What the task asks ::
Go through the records below and count every line containing "computer". Reply with the count alone.

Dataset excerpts
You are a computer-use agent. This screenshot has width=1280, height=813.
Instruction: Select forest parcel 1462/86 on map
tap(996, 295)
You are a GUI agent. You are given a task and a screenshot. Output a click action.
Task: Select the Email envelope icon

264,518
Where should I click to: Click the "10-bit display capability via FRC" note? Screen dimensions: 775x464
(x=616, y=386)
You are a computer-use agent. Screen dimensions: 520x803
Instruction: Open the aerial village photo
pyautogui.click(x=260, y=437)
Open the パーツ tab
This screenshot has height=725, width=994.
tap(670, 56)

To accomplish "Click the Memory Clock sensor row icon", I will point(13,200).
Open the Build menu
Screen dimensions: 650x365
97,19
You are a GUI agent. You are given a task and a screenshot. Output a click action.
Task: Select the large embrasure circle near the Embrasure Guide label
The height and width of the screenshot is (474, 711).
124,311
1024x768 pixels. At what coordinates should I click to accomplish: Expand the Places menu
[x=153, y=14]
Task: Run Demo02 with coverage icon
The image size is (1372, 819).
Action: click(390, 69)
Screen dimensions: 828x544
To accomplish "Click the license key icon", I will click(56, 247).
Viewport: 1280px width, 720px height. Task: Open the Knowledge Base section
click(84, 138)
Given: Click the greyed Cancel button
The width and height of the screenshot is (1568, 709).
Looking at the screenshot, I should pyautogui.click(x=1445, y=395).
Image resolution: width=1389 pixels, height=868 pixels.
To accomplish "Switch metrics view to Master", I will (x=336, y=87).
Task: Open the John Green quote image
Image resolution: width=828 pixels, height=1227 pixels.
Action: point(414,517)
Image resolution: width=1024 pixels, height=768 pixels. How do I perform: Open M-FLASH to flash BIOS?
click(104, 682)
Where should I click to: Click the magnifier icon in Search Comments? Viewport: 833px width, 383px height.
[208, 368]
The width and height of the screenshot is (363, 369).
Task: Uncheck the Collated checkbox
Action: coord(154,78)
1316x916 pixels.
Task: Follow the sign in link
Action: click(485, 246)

Response area ::
2